Who can access the data:
- the Data controller’s colleagues;
- the Data Processing colleagues as specified below;
- some authorities may request information in the course of official procedures and the data controller is obliged to provide them the data;
- employees of the debt management company entrusted by the Data Controller to handle the expired debts;
- other persons on the basis of the express consent of the data subject.
The Data controller undertakes a strict confidentiality obligation with respect to the personal data he or she manages without any restriction on time, and may not be disclosed to a third party – except when the data subject gives permission.
The revocation of the consent does not affect the legitimacy of the previous data handling.

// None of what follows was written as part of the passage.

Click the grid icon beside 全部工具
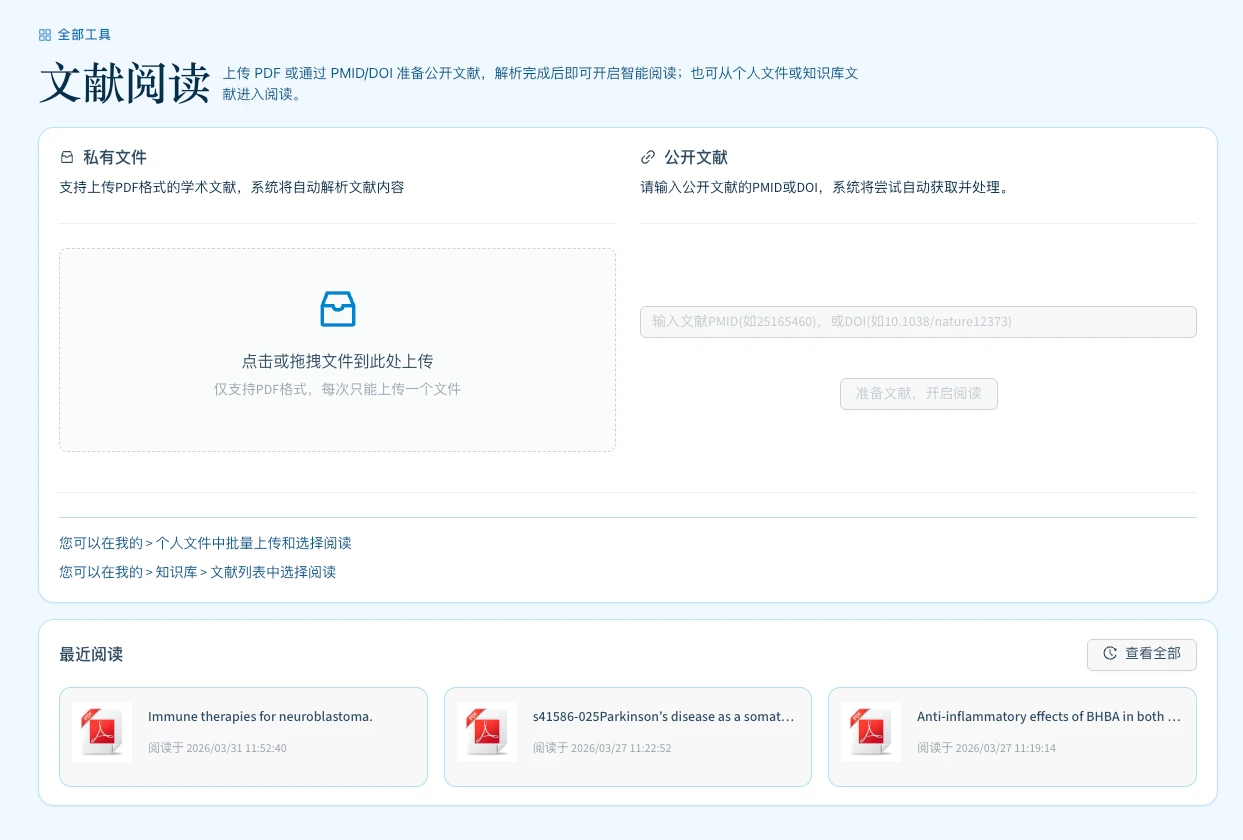 pos(45,35)
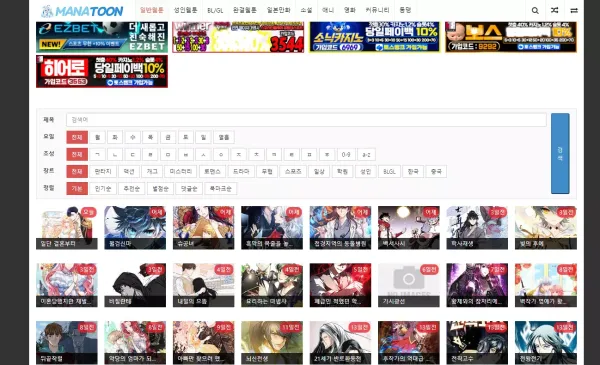The height and width of the screenshot is (365, 600).
Task: Click the swap arrows icon in header
Action: coord(574,10)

- Persons entitled to data processing
The Data controller uses the data processors listed in the table below to perform the technical tasks related to the data management operations. The rights and obligations of the data processor regarding the processing of personal data are determined by the Data Controller within the framework of the GDPR and the special laws on data management. The data controller is responsible for the legality of the instructions given by him. The data processor may not make any substantive decision on data management, process personal data that he or she is aware of, only processed by the Data Controller, for the purpose of processing data for his own purposes, and for storing and retaining personal data according to the provisions of the Data Controller.
|Data processors’ name and address||Personal data recognized by the data processor, and activities performed during data processing|
|EZIT Korlátolt Felelősségű Társaság
Address: 1132 Budapest, Victor Hugo utca 18-22.
|Personal information provided by the Data Subject.
Has access to all personal data handled by the data controller on the basis of this notice. The task is to store personal data handled by the Data Controller.
(seat: 2500 Esztergom Lombos út 6/A)
|Responsible for bookkeeping, access for the necessary dates.|
|Google LLC. (USA, Google Data Protection Office, 1600 Amphitheatre Pkwy Mountain View, California 94043 – Google Analytics)||Google Analytics can provide detailed information about how Google Analytics can handle this data (http://www.google.com/analytics)|
- Cookies and web beacons, anonymous informations through the use of our websites
The data subject agrees to insert the file (cookie) containing data on the data subject machine. Cookies are designed to identify recurring people, support Affected Services, and support the convenience of a website.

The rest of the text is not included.